I was looking forward to catching Kevin Closson at the Unconference but unfortunately the session was cancelled at the last minute. So spent some time having a nice chat with Chris Muir and Tim Hall who I had the pleasure to meet when I attended the ODOUG conference in Monterey earlier in the year.

I then attended an excellent roundtable discussion forum with the Oracle folks who write and manage the Oracle Cost Based Optimizer. Some excellent questions (including mine on the use of AUTO with method_opt 😉  ), although I wasn’t totally convinced with the answer given. However, I had to clap and clap rather loudly when they made special mention of not setting the OPTIMIZER_INDEX_COST_ADJ paramater and recommending rather strongly not to touch this parameter at all. Something I’ve been suggesting for quite some time. I also got some encouraging feedback on resolving a couple of  key issues I have with statistics gathering:

1) A better way of collecting the clustering factor statistics for indexes so that Oracle can remember more than just the last block it visited

2) The ability to collected extended statistics that span more than one table

Both are being actively looked at. However, the highlight for me was the fact they were playing “The Best Of Bowie” album after the presentation, just for me !!

Also had the pleasure of meeting Christian Antognini in person who’s writings I greatly respect.
== == ==
§ **Short task 1**
Turn the records below into a numbered list with the blank lines removed, and leave the pictures out.
== == ==
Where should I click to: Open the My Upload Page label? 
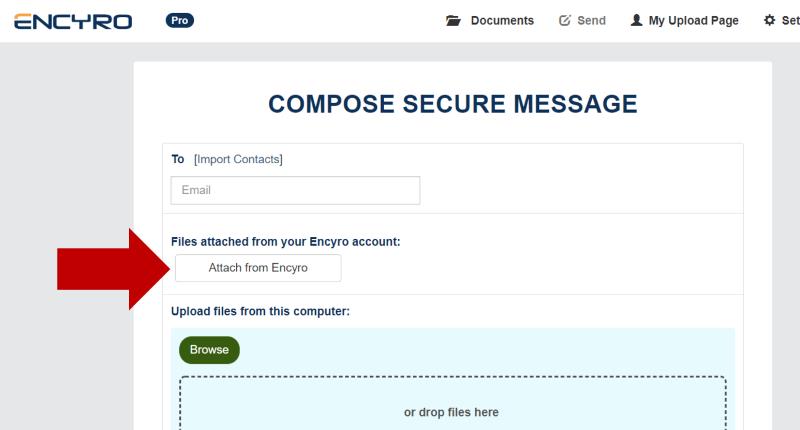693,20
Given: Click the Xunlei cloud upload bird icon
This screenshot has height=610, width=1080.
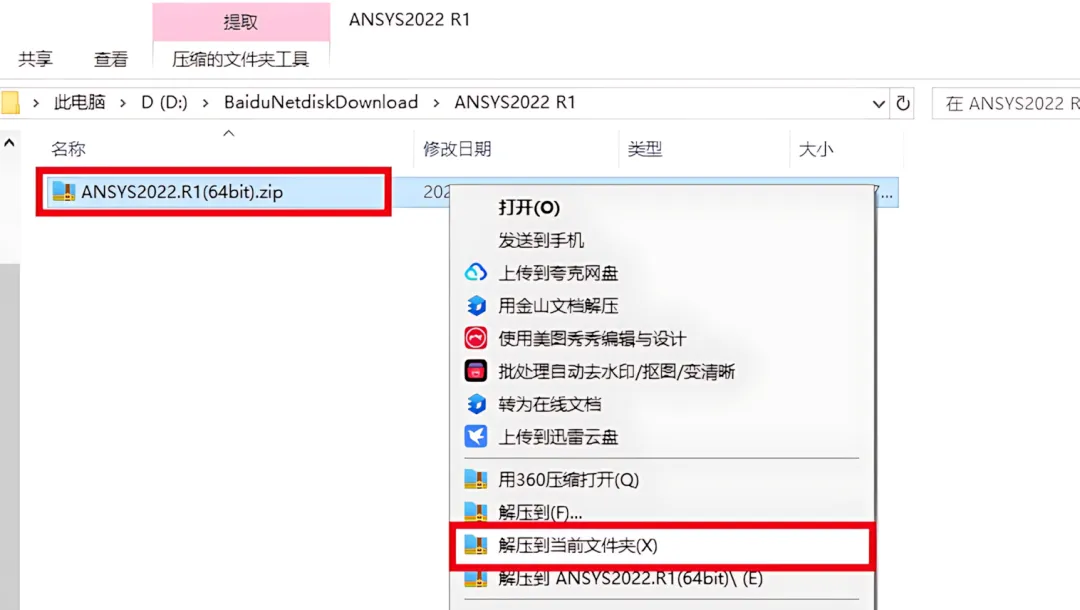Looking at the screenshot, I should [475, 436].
== == ==
§ **Short task 2**
Summarize the passage about the conference sessions in two sentences.

§ **Written reply 1**
1. Where should I click to: Open the My Upload Page label? 
2. 693,20
3. Given: Click the Xunlei cloud upload bird icon
4. This screenshot has height=610, width=1080.
5. Looking at the screenshot, I should [475, 436].

§ **Written reply 2**
When a planned Unconference session with Kevin Closson was cancelled, the writer chatted with Chris Muir and Tim Hall and then attended a roundtable with the Oracle team that writes and manages the Cost Based Optimizer, where they strongly recommended not touching the OPTIMIZER_INDEX_COST_ADJ parameter. The writer also got encouraging feedback on two statistics-gathering issues, a better way to collect index clustering factor statistics and extended statistics spanning more than one table, and both are being actively looked at.